One of the more overlooked characters from Shakespeare’s Romeo and Juliet is Angelica, the nurse. A prequel rather than a retelling, this version of the tale begins with Nurse’s entry to Ca’ Cappelletto upon the birth of Juliet and ends after the tragic series of deaths featured in the original. Though she is plain spoken, her witticisms are lyrically affecting and her personality entirely fleshed out by the recitation of the events that brought her to the most significant role of her life: Juliet’s Nurse.

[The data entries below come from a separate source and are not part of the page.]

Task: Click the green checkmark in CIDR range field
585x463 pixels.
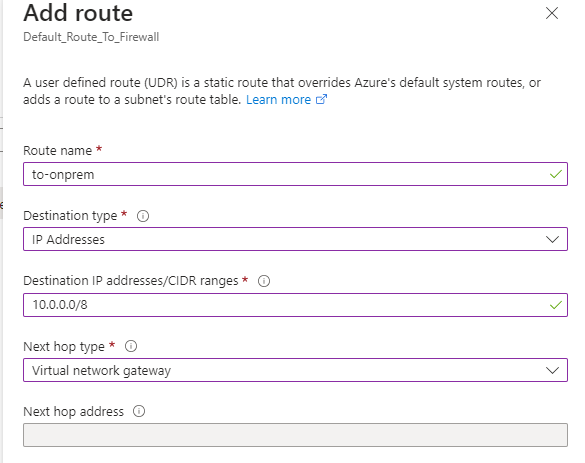Action: pyautogui.click(x=556, y=305)
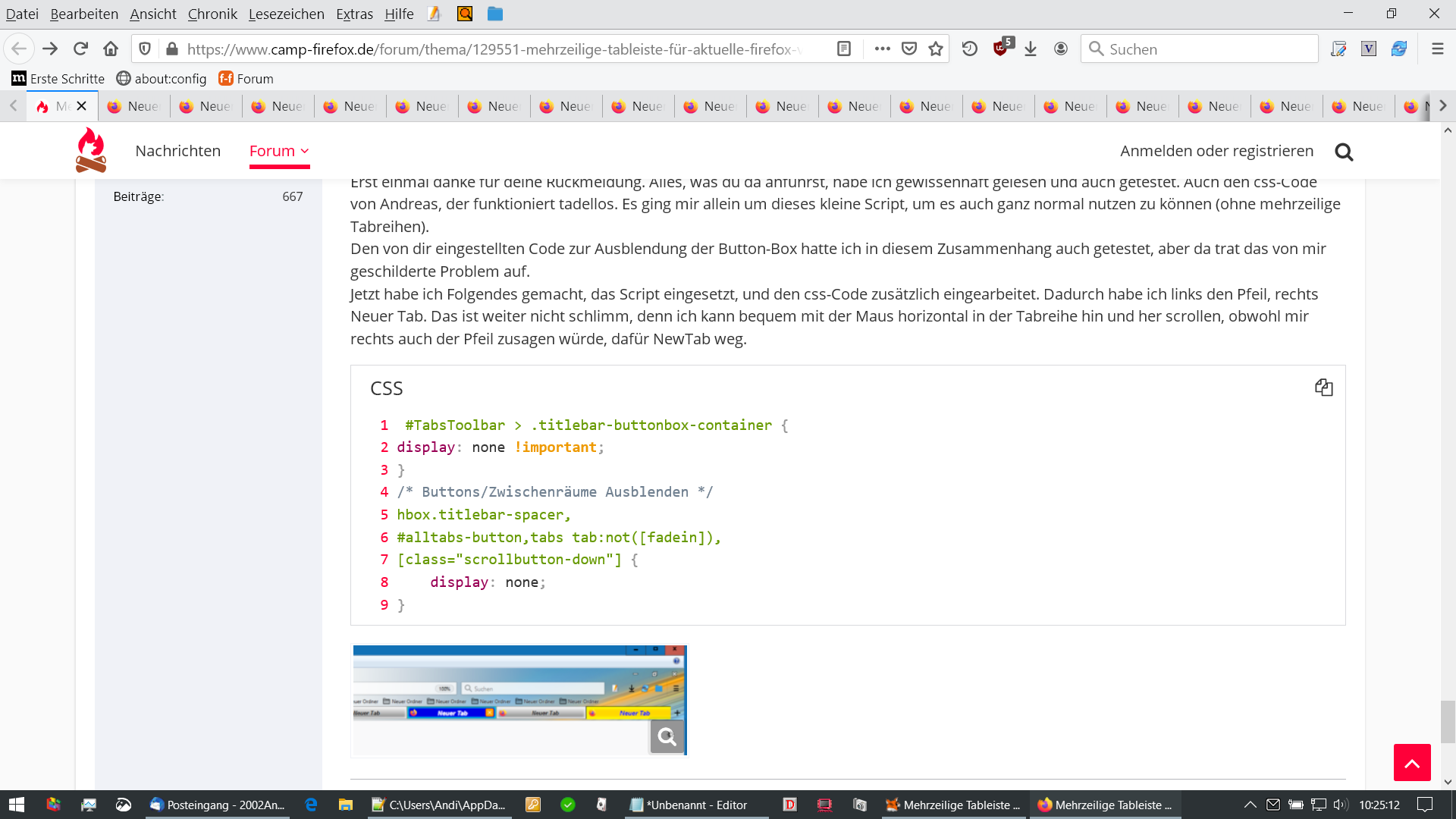Click the downloads arrow icon
The width and height of the screenshot is (1456, 819).
1031,49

With much of the narrative leading up to the well-known events, a refreshing story of a lowly born shepherdess-turned-beekeeper’s wife makes for an intriguing foray into the business of making honey and maintaining a thriving hive. In addition, Nurse’s relationship with her husband, Pietro, offers the central theme of a love to outmatch that of even the famous duo, Romeo and Juliet. In fact, the reader hasn’t the time or, more likely, inclination to form an attachment to Shakespeare’s hero in this account. That role is given over to Juliet’s cousin, Tybalt, who enters as an adventurous and kindly boy and becomes like a son to our protagonist.
Along with Nurse, Juliet, Romeo and Tybalt, most of the Bard’s other characters make an appearance, though some brief. The tumult between the ruler of Verona and the rival houses introduces the necessary conflict, and is neatly detailed. My only qualm is the stilted speech from the previously fluid dialog once the story moves into the lines from the play. Even so, this is a wonderfully fun story with unforgettable characters that breathes new life into one of literature’s masterpieces.